**** Available data

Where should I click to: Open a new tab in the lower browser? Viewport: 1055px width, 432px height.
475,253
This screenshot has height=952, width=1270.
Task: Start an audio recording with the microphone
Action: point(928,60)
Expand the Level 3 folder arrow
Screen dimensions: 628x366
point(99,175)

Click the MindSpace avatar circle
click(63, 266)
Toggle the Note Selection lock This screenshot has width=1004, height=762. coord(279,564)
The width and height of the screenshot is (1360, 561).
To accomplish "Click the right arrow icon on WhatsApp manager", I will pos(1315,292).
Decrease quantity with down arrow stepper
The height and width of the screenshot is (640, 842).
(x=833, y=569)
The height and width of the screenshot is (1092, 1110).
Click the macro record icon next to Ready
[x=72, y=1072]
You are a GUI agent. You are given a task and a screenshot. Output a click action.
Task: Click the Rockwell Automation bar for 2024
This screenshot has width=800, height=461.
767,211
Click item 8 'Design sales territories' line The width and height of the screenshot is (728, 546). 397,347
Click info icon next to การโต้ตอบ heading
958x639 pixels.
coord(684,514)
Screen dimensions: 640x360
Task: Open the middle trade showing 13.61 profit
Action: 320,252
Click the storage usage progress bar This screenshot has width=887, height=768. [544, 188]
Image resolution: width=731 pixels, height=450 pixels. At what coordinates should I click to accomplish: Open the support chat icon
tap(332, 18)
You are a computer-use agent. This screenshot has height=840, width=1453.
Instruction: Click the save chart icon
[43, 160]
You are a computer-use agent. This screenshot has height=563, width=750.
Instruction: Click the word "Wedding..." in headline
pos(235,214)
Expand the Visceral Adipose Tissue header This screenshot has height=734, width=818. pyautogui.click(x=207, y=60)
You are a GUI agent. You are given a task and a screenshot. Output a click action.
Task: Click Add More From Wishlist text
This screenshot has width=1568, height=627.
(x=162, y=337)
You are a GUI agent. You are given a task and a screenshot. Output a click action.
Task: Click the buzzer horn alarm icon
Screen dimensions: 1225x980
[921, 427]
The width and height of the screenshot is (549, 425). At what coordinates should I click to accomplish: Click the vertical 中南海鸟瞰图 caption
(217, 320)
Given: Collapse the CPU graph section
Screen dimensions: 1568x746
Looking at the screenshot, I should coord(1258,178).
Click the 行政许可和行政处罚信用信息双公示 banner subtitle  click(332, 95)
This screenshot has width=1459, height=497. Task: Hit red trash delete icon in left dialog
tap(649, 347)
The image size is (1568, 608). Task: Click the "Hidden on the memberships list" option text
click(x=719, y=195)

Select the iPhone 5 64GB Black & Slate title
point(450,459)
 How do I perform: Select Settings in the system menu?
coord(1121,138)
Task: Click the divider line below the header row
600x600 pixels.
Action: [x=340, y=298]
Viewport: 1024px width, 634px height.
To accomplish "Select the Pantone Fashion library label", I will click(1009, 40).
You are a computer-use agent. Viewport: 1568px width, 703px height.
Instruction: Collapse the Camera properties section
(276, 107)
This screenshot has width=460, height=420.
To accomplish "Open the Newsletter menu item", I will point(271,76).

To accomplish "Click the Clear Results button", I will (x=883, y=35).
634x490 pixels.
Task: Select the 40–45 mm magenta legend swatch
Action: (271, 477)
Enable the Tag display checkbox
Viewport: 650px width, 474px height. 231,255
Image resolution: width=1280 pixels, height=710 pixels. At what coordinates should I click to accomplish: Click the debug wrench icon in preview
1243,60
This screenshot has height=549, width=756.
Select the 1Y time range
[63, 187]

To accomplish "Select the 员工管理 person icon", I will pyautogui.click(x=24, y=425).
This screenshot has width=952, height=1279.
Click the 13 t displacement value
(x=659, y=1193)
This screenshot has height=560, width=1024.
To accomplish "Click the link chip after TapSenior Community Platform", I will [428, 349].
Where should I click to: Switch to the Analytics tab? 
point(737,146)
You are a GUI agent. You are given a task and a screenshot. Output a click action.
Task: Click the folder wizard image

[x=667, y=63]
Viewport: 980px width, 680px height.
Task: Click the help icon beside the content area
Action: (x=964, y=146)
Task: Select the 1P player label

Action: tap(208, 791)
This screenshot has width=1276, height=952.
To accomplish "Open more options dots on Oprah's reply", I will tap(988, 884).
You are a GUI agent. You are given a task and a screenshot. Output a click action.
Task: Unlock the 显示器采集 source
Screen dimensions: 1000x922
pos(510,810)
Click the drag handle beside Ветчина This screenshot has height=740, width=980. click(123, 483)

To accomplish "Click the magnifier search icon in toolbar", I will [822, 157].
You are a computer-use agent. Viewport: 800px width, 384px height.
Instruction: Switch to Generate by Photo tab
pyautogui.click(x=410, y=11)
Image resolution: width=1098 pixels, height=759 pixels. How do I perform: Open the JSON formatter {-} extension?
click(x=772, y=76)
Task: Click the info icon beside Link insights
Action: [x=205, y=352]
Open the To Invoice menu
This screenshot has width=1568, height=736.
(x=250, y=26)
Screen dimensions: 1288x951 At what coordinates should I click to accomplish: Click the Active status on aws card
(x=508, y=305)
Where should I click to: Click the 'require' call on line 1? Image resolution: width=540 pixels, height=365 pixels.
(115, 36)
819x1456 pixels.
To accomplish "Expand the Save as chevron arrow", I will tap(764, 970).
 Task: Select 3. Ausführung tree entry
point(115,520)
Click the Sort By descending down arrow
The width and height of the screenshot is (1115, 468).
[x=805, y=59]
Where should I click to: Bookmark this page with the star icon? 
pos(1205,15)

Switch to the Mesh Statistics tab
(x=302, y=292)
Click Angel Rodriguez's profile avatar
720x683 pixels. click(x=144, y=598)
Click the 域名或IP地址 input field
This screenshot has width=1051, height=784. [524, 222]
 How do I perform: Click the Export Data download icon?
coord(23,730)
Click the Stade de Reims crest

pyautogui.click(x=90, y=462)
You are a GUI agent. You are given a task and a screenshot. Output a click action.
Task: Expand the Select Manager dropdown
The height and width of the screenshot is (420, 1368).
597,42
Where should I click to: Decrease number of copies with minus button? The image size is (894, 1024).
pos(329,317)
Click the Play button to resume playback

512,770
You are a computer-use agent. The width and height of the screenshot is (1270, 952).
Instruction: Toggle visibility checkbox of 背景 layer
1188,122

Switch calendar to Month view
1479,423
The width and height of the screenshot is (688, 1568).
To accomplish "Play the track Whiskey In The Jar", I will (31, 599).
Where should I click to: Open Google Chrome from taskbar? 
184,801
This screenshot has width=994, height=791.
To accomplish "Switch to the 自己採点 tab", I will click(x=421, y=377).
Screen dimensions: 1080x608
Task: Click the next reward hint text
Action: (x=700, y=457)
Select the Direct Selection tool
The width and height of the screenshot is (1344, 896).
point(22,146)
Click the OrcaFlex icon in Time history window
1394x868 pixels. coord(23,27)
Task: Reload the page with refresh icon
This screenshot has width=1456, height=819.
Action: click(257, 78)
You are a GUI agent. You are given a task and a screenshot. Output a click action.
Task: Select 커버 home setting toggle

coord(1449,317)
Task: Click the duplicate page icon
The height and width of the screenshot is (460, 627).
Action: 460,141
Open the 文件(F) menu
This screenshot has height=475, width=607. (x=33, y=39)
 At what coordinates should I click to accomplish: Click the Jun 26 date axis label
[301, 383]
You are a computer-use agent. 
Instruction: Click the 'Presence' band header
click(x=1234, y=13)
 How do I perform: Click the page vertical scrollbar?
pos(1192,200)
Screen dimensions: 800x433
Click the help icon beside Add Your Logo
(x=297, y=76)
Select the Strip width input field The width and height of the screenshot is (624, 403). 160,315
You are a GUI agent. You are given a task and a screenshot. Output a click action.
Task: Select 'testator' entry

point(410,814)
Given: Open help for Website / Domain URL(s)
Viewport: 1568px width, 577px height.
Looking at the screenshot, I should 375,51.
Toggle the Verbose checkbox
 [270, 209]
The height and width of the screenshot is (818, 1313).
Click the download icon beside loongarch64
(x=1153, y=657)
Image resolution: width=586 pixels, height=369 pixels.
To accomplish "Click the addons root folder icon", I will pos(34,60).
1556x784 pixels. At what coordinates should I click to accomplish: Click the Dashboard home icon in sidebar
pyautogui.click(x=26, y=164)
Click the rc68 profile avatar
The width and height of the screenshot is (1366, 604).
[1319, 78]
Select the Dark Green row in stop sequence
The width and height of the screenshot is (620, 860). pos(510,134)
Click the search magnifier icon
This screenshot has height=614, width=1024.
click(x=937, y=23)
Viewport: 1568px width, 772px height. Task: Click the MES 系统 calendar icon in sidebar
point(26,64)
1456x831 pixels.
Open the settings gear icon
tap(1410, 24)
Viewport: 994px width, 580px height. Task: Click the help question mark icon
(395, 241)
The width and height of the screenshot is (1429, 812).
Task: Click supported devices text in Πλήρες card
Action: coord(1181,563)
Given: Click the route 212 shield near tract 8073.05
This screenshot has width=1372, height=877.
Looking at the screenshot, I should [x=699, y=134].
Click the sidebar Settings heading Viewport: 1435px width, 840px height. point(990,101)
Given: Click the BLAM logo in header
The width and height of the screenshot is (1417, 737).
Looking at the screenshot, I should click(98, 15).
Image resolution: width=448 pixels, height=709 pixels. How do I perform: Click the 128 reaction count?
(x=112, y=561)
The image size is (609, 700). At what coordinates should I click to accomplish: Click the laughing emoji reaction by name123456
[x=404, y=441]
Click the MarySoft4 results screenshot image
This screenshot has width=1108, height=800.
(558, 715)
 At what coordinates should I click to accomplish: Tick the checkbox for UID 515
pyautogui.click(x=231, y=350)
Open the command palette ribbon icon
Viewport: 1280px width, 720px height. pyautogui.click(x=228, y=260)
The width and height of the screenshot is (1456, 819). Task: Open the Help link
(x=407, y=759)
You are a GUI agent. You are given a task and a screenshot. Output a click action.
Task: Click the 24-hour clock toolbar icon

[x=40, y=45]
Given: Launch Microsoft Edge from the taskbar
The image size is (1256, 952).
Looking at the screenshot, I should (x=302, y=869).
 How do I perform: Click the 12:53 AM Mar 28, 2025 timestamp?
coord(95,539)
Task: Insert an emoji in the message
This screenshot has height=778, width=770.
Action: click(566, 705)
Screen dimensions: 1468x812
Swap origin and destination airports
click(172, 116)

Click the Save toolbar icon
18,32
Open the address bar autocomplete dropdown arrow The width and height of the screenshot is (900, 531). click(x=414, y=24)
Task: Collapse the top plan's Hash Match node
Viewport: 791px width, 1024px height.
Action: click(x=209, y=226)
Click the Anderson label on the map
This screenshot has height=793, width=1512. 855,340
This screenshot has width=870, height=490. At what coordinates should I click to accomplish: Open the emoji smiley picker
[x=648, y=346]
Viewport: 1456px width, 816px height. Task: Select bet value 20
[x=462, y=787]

********

What to do:
Write out the lines between the one containing "Task: Select the 1P player label" and the one containing "will [822, 157].", inclusive, and nothing else.

Correct answer:
Task: Select the 1P player label

Action: tap(208, 791)
This screenshot has width=1276, height=952.
To accomplish "Open more options dots on Oprah's reply", I will tap(988, 884).
You are a GUI agent. You are given a task and a screenshot. Output a click action.
Task: Unlock the 显示器采集 source
Screen dimensions: 1000x922
pos(510,810)
Click the drag handle beside Ветчина This screenshot has height=740, width=980. click(123, 483)

To accomplish "Click the magnifier search icon in toolbar", I will [822, 157].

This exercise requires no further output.